__Task to complete__. Extract precisely the lines of the entries below, from the first line through the line containing "This screenshot has width=340, height=265.".

─── Exercise data ───

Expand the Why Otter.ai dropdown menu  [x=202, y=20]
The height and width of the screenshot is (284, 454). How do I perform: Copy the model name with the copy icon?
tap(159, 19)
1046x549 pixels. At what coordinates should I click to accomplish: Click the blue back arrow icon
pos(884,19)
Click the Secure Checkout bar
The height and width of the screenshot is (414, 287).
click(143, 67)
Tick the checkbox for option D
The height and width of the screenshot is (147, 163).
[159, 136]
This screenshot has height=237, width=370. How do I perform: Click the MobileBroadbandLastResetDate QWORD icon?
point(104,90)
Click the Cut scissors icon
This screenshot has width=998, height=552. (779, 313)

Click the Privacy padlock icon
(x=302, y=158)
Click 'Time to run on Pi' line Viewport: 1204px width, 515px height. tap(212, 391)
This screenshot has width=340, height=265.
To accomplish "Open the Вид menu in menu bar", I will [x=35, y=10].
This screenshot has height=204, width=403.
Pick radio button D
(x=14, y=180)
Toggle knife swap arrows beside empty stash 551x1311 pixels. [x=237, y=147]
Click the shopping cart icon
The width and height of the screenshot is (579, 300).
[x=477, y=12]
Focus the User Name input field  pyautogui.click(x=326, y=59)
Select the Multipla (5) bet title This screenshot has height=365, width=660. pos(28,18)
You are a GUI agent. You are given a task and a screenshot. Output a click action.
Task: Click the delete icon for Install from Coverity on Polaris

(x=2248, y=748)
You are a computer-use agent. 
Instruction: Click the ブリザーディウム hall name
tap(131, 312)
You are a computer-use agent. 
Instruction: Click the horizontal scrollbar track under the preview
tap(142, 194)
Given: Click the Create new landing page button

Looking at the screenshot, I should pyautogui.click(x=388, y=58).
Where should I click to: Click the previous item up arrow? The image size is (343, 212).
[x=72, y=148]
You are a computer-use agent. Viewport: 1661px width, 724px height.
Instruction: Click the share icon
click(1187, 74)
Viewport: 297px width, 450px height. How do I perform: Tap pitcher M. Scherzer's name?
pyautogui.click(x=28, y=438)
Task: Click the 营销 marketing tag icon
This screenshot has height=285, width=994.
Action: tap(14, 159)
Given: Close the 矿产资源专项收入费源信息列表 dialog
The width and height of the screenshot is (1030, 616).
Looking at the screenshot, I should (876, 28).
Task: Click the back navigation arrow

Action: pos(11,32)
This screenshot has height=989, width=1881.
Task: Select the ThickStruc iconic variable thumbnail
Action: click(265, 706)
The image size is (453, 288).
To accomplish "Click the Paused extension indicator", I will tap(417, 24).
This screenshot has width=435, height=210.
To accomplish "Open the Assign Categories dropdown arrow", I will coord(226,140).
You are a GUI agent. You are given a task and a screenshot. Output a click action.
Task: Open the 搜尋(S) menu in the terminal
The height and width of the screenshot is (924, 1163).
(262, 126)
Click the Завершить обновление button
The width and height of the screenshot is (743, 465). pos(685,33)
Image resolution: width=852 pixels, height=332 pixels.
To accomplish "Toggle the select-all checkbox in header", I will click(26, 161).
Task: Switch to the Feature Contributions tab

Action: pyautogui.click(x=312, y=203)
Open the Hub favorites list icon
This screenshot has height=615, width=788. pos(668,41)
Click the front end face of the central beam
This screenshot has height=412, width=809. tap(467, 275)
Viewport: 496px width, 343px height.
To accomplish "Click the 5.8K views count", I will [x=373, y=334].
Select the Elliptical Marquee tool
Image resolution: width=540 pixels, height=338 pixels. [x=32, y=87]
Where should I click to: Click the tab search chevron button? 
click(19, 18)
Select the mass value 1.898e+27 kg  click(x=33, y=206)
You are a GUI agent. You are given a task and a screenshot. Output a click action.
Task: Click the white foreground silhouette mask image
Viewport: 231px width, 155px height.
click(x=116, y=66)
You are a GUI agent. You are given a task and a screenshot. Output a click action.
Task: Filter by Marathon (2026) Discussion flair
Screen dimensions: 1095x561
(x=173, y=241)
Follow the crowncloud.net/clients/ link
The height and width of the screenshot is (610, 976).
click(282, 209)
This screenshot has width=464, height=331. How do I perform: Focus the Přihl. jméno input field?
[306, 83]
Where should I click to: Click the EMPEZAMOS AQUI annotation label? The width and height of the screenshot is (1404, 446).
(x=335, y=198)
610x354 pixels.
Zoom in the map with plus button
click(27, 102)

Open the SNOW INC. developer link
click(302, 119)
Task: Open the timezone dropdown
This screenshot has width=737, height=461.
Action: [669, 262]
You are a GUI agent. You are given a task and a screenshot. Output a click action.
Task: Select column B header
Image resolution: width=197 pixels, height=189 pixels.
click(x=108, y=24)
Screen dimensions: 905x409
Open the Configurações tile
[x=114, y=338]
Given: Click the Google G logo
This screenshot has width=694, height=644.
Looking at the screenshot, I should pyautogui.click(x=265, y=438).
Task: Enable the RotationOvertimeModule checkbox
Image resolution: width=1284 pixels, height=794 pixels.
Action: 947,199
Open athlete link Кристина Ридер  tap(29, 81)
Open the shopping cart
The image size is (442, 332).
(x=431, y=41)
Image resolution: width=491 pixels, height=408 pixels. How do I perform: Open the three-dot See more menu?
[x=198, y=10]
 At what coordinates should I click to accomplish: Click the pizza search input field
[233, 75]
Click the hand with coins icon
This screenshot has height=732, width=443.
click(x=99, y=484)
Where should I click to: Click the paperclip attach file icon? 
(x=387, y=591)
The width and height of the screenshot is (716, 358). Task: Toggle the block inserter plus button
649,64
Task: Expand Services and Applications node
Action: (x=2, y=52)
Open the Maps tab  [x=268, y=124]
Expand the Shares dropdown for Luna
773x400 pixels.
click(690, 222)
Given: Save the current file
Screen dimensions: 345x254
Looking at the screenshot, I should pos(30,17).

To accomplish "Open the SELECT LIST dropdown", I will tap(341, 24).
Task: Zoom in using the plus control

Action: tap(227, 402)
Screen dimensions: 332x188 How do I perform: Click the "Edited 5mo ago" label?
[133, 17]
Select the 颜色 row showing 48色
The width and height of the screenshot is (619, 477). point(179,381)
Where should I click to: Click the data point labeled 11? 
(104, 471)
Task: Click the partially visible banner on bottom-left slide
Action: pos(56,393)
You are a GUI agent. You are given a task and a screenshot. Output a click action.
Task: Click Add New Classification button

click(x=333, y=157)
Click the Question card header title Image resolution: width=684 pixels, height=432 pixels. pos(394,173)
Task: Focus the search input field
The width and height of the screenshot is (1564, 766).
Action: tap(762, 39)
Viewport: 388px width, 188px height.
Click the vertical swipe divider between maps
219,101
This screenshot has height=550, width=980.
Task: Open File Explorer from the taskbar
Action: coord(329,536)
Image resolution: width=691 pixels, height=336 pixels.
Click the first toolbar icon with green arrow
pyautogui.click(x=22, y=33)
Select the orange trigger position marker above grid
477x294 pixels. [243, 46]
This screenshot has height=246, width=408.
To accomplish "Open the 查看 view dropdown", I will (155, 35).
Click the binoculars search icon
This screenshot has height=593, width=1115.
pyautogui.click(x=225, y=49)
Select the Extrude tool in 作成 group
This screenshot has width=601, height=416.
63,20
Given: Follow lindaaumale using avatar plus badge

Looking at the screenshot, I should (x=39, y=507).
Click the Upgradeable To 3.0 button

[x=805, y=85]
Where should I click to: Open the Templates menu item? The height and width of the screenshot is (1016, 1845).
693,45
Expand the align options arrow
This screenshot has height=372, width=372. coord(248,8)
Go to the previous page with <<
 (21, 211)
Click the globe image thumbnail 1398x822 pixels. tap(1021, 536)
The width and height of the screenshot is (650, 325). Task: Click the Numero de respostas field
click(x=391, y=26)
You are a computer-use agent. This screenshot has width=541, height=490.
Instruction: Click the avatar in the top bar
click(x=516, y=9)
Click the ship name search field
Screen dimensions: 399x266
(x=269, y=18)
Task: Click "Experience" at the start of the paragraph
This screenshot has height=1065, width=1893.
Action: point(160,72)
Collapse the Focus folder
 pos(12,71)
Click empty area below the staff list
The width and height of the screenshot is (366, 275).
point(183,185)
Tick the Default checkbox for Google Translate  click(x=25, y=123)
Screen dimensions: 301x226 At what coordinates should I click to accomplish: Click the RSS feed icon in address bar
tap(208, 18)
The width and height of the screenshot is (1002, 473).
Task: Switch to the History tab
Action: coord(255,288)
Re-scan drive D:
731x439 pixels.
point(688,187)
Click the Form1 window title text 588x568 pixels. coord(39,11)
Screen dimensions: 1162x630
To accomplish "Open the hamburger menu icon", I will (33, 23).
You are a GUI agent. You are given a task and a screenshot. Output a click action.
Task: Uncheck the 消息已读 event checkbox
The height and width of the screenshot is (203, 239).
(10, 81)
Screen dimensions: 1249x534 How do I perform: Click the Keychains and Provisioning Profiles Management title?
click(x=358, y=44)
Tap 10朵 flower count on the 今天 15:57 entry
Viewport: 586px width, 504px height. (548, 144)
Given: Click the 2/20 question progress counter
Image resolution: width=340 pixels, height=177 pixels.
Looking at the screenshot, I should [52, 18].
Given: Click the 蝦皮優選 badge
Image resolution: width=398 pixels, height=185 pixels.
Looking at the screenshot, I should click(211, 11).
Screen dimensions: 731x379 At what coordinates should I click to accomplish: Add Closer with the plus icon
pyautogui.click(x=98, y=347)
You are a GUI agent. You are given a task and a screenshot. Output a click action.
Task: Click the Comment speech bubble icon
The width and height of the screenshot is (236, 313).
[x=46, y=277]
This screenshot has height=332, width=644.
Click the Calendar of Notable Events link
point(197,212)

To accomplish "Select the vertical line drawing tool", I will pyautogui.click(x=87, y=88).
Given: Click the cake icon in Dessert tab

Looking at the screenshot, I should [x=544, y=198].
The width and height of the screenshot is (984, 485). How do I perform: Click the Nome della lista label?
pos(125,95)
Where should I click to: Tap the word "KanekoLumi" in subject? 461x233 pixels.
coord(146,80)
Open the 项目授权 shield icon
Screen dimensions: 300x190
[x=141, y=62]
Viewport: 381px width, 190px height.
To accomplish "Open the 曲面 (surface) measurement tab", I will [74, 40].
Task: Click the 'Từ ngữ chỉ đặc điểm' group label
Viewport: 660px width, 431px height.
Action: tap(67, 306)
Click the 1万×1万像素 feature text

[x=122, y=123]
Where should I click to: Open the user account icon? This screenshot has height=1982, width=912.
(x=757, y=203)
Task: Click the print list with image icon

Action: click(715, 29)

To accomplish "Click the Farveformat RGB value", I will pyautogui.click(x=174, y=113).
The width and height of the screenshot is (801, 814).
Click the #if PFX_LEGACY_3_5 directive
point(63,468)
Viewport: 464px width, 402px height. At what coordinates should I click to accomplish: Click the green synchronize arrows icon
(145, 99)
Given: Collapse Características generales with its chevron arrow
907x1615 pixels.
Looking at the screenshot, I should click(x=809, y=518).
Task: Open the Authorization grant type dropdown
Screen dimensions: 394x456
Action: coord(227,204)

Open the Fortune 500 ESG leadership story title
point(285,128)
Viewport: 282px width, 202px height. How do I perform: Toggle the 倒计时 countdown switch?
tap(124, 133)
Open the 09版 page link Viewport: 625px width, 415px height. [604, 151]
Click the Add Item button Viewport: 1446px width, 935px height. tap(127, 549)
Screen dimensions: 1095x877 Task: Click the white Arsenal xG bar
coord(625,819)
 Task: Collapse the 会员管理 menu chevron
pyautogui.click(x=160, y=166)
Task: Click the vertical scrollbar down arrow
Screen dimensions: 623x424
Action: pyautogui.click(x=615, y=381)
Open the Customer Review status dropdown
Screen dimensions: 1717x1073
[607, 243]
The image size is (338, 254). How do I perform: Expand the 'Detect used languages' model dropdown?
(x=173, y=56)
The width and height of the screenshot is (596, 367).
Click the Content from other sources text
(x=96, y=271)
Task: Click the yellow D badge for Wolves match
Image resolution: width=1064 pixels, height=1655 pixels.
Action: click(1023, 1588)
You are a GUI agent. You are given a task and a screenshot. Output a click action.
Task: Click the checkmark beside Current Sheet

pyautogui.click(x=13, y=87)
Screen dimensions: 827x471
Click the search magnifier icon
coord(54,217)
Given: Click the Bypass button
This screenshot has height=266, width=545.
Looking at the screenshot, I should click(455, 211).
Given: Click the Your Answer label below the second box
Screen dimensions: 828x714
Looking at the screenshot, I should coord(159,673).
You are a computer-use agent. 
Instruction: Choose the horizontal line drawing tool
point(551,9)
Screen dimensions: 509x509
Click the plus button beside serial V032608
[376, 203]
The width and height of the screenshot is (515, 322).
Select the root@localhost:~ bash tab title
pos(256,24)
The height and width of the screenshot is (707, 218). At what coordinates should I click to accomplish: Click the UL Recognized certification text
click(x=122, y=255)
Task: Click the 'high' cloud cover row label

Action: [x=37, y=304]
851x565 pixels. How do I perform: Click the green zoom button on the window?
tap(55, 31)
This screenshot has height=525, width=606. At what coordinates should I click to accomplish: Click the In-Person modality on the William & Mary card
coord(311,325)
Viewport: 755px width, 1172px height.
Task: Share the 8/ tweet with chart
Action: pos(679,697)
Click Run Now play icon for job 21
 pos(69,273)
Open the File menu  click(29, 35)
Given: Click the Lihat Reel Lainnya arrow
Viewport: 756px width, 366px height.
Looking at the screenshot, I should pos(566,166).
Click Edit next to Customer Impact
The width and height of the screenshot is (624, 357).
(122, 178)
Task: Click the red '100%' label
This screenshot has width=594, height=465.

───

__Solution for this problem__.
Expand the Why Otter.ai dropdown menu  [x=202, y=20]
The height and width of the screenshot is (284, 454). How do I perform: Copy the model name with the copy icon?
tap(159, 19)
1046x549 pixels. At what coordinates should I click to accomplish: Click the blue back arrow icon
pos(884,19)
Click the Secure Checkout bar
The height and width of the screenshot is (414, 287).
click(143, 67)
Tick the checkbox for option D
The height and width of the screenshot is (147, 163).
[159, 136]
This screenshot has height=237, width=370. How do I perform: Click the MobileBroadbandLastResetDate QWORD icon?
point(104,90)
Click the Cut scissors icon
This screenshot has width=998, height=552. (779, 313)

Click the Privacy padlock icon
(x=302, y=158)
Click 'Time to run on Pi' line Viewport: 1204px width, 515px height. tap(212, 391)
This screenshot has width=340, height=265.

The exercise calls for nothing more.